WASHINGTON — Besieged during the Bush administration for bending to the White House's will, the Justice Department is again accused of playing politics with cases — this time in investigating whether CIA interrogators illegally abused terror suspects.
The new charges were led Sunday by former Vice President Dick Cheney, who called the preliminary probe ordered last week by Attorney General Eric Holder an "outrageous political act that will do great damage, long term."
"I just think it's an outrageous precedent to set, to have this kind of, I think, intensely partisan, politicized look back at the prior administration," Cheney said in an interview aired on "Fox News Sunday."
Cheney lashed out at Holder for what he called a reversal of an earlier pledge by President Barack Obama not to pursue criminal charges against CIA interrogators who sought information from terror suspects about threats against the United States.
Among the interrogation methods allowed under the Bush administration was waterboarding, which critics call a form of torture that has since been banned.
Cheney said the harsh tactics were used to save Americans' lives in the wake of Sept. 11 attacks.
"Now they get a little heat from the left wing of the Democratic Party, and they're reversing course on that," Cheney said. Since leaving office in January, Cheney has become the Democrats' top critic on national security policies.
It was an instance of rhetorical justice for the former vice president, who helped lead a White House that was widely lambasted for improper political meddling at the nation's top law enforcement agency. Former Attorney General Alberto Gonzales — the one-time private attorney to George W. Bush — resigned in 2007 amid charges that prosecutorial and personnel decisions at the Justice Department were driven by politics.
Holder is a career prosecutor with political ties: He served as deputy attorney general during the Clinton administration and led the Obama campaign's selection process for a vice president. Before taking the helm at Justice this year, he said he wanted to restore the department's image and pride as a fiercely independent agency.
Justice spokesman Matt Miller declined Sunday to respond to Cheney's comments, pointing instead to earlier remarks Holder made in announcing the investigation.
At the heart of the new CIA probe is whether interrogators overstepped even the wide latitude allowed in questioning terror suspects under guidelines approved by the Bush-era Justice Department and, ultimately, the Bush White House.
Holder said he will not focus on interrogators who followed the approved guidelines. Even so, he said, "given all of the information currently available, it is clear to me that this review is the only responsible course of action for me to take."
Cheney, in the interview aired Sunday, said he was comfortable defending cases where interrogators went beyond what they were specifically authorized to do. He said they were "directly responsible for the fact that for eight years, we had no further mass casualty attacks against the United States."
The CIA report found they included cases of interrogators threatening a detainee with a handgun and an electric drill. Neither weapon was directly used on a detainee, Cheney said.

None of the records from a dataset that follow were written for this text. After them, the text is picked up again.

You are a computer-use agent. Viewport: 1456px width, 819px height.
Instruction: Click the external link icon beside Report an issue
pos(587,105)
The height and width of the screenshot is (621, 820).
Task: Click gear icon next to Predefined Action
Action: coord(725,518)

"I'm very proud of what we did in terms of defending the nation for the last eight years successfully," he said.
Paul F. Rothstein, a legal ethics professor at Georgetown Law School, said the investigation highlights Holder's independence from the White House since Obama said he did not want one. Having said that, Rothstein added, investigating the actions of a past presidential administration sets an uneasy legal precedent.
"There is a significant segment of the population that believes that something illegal may have happened, and I think Eric Holder is sort of duty-bound to look into it," Rothstein said. "A solid person will be reasonably independent of the Obama administration — although not entirely. When you get this far in your career, you do know who the bosses are."
Whether Holder is acting independently or politically may, in fact, be decided along partisan lines. Republicans also said the investigation could have a chilling effect on interrogators who are seeking information to protect the United States.
"I really question whether the attorney general is doing what is right," Sen. Orrin Hatch, R-Utah, said Sunday. "What they're doing is crippling the CIA where they're going to be unwilling to really take the risks that have to be taken during really crucial times."
Democrats who have criticized the Bush interrogation policies for years said the probe, at a minimum, indicates that Holder is not merely an arm of the White House.
"I think there is a little bit of a tension between the White House itself and the lawyers in the Justice Department as they see the law and as what their obligation is," said Sen. John Kerry, D-Mass. "That's appropriate, because it shows that we have an attorney general who is not pursuing a political agenda, but who is doing what he believes the law requires him to do."
Not all Democrats, however, are happy with the investigation. Senate Intelligence Chairwoman Dianne Feinstein said it might get in the way of a review that her own committee is already undertaking.
Otherwise calling herself "horrified" at the CIA report's conclusions, Feinstein, D-Calif., said, "We are not going to be deterred from completing this study and candidly, I wish that the attorney general had waited."
Hatch and Kerry spoke on ABC's "This Week," and Feinstein spoke on CBS's "Face the Nation."